1948年に木下恵介監督、1962年に市川崑監督も映画化した島崎藤村の名作「破戒」を、「東京リベンジャーズ」の間宮祥太朗主演で60年ぶりに映画化。亡くなった父から自身が被差別部落出身である出自を隠し通すよう強い戒めを受けていた瀬川丑松は、地元を離れてある小学校の教員として奉職する。教師としては生徒に慕われる丑松だったが、出自を隠していることに悩みを抱いている。下宿先の士族出身の女性・志保との恋に心を焦がす丑松だったが、やがて出自について周囲に疑念を抱かれるようになり、学校内での丑松の立場は危ういものになっていく。

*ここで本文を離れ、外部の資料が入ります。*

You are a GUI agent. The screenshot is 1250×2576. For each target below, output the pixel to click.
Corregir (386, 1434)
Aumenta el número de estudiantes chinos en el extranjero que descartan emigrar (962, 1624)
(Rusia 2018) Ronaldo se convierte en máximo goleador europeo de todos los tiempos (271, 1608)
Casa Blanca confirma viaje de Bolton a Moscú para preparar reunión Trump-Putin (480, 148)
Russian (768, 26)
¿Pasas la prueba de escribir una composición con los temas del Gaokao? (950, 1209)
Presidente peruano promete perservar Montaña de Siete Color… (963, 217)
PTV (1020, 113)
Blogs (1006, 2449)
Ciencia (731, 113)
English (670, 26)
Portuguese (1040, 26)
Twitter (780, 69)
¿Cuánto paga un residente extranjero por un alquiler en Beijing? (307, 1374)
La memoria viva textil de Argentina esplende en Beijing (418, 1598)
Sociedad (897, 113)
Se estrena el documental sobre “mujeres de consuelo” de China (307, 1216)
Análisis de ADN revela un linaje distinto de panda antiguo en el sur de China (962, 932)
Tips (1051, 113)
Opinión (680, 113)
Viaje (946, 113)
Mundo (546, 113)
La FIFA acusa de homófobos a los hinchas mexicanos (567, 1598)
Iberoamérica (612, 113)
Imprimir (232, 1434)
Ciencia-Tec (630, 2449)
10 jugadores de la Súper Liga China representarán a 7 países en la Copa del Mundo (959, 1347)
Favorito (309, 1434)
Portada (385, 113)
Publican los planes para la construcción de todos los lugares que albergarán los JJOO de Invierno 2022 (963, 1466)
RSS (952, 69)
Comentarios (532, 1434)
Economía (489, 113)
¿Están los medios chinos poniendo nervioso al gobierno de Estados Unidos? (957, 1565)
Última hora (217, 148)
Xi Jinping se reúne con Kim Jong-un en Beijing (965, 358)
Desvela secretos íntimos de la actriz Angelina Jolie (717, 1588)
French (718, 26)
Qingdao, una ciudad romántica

苦しみの中、丑松は被差別部落出身の思想家・猪子蓮太郎に傾倒していくが……。間宮が主人公の丑松役を演じるほか、志保役を石井杏奈、友人で同僚教師の銀之助役を矢本悠馬、猪子蓮太郎役を眞島秀和がそれぞれ演じる。監督は「発熱天使」の前田和男。
破戒評論(1)
今回の難役をどう演じるのかを
たのしみに完全披露試写会で鑑賞。
教え子に隠していたことを詫びる丑松。
一人ひとりがおどろきながらも
一生懸命受けとめようと聞き入る。
親友銀之助との関係性も
次第にお互いの立場を
想像した会話や表情に変わっていく。
理解しようと変わっていくさまに
触れるたび、涙でした。
出自は謝ることではないのに。
並大抵では乗り越えることが
困難だったであろう時代。
苦悩、激情を抑えつつ、
生徒には真摯でありたい丑松。
原作は被差別部落出身の主人公の
葛藤が描かれる。
人を思いやること、
相手の立場を受け入れる
大切さを丁寧に描いてる
上質な映画だった。
台詞のない表情から心情が
滲み出るシーンも多くて。
氷室ローランドもあたり役だったけど
間宮くん、ほんとうに大人になったなぁ。